=== Material supplied ===

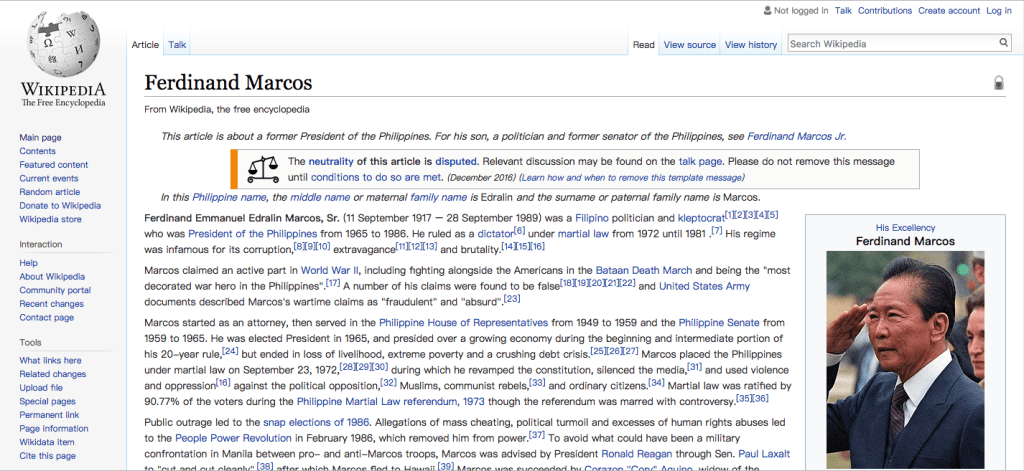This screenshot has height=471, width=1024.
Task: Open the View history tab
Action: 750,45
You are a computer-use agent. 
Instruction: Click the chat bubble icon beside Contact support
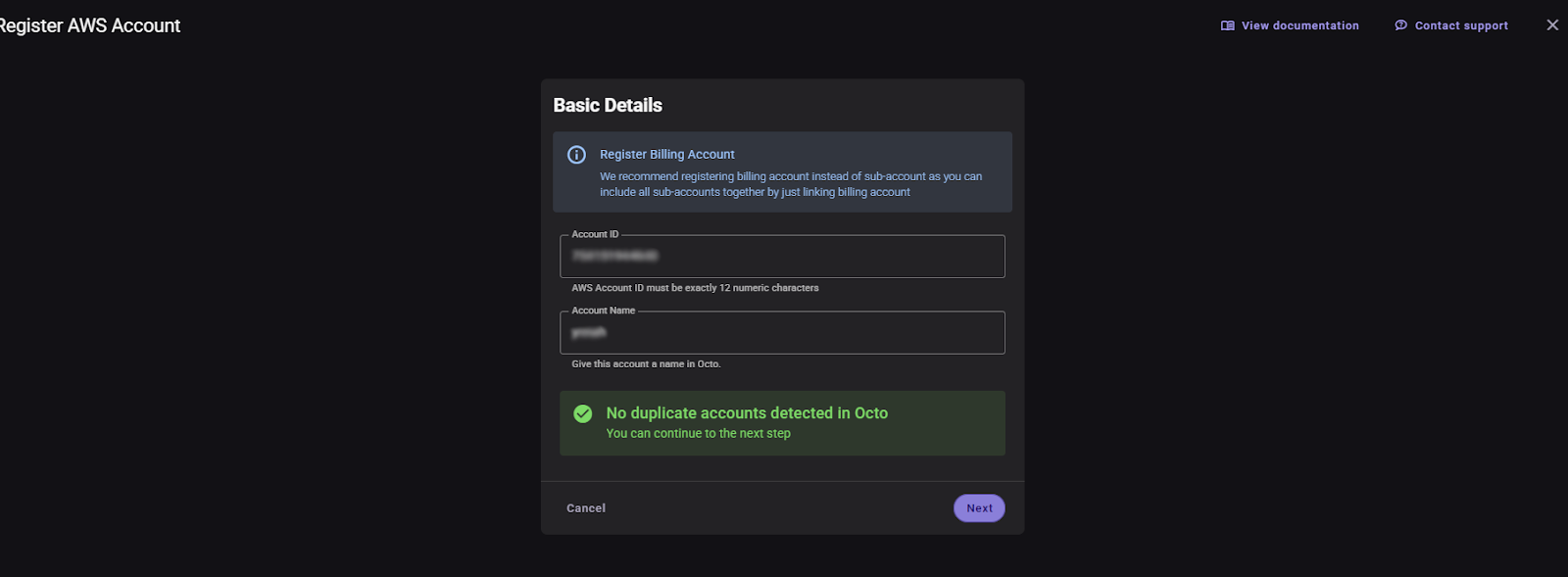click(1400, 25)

===

Please return exactly, and only, the lines from the one containing "You are a computer-use agent." through the end of the records, with both end lines kept and every picture dropped.

**Solution for this problem:**
You are a computer-use agent. 
Instruction: Click the chat bubble icon beside Contact support
click(1400, 25)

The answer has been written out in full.